Christopher Hitchens is most certainly clever and well-read and, when he talks about religion in particular, I invariably find myself in agreement with him.
However, he should be careful when it comes to confronting what is the most nonsensical gobbledegook with “rational” arguments based on fact. That, of course, is not to say that the gobbledegook shouldn’t be confronted with rational arguments from time to time. Nevertheless, I would plead that we stick to simple and lucid arguments when tackling the ‘God Squad'”. Unfortunately, Christopher invariably fails to do this and tends gets lost in his own verbosity, and while he might indeed be the autodidact par excellence, the question might be asked, has he really read all five volumes of Pierre-Simon de Laplace’s “Celestial Mechanics”, and a has he really read all of the countless other works that he quotes? Nevertheless, he might have and, while I doubt that he has, it could even be argued that this “top down” disguised as “bottom up” approach that he uses is sufficient to substantiate his main arguments.
However, I believe that Christopher has a habit of relying on his own schemata too much and that this often fails him. For instance, in his book, ‘God is not Great’, he appears to use the German “Schadenfreude” as some sort of philosophical basis for a theory, or concept, of “guilty joy”. The German “Schadenfreude” would of course, be translated as “taking pleasure in others misfortunes”. This in itself, is not too important but it becomes important when it is used to generalise in a manner that smacks of waffle at best. Even when I went through my Christian phase at school, which many schoolboys in Glasgow did in the 60s, I did not as Christopher suggests, “have a repressed desire to see everything smashed up.” Alright, a lot of young boys in Glasgow in the 60s wanted to smash things up, but that was not because of what Christopher calls, “guilty joy”. No, Mr Hitchens is too verbose and he is too inaccurate. Of course, there are occasions where we need the arguments to confront the believers in the big pie in the sky. Nonetheless, simple arguments will suffice in tackling their nonsense, thank you!

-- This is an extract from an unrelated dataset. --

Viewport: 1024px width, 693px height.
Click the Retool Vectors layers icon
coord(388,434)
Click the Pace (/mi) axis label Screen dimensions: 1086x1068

Still, Mr Hitchens could be forgiven if verbosity, generalisation, and, indeed, inaccuracy were the exception rather than the rule. However, they are not and once again we find the waffle becoming all too blatant when he attacks Nietzsche’s pronouncement that god was dead as “histrionic and self-contradictory”. Most of us know exactly what Nietzsche meant by this statement and even if we don’t, the fact that he very well knew about Feuerbach would quickly bring us to the conclusion that what he meant was that the this absurd belief in a god could, or rather should, no longer play a role in people’s lives. At times it would appear that Christopher’s brain is indeed like a dung heap and if you leave it long enough something will appear. Religion does not need this as an adversary, indeed, it is an adversary that the “simple man” would simply ignore. Moreover, while I would agree with Socrates when he says that “an unexamined life is not worth living” I would add that a very simple examination of that life is all that is required if we are to reject any of organised religion for the nonsense that it is and if we are seeking to convince others, I feel that simple arguments can follow the simple examination.
It is outside the scope of this post to continue by picking on other areas where Christopher’s schemata lets him down. He is a clever chap but when you confront the “gobbledegookers” they will get you to cross your “ts” and dot your “eyes” and, if you fail to do this, they will poke out your eye. In the “Kingdom of the Blind” the one-eyed man can be king but he will not become so by persuasion. Ultimately, the best way to challenge the “gobbledegookers” is to adopt the Monty Python approach; “religion is nonsense” “no, it isn’t”, “yes it is” and what is more, it is so silly we only need very basic arguments to knock it down, what we don’t need are, 21st century Hegel’s, that German philosopher who all Germans revere because they don’t understand him.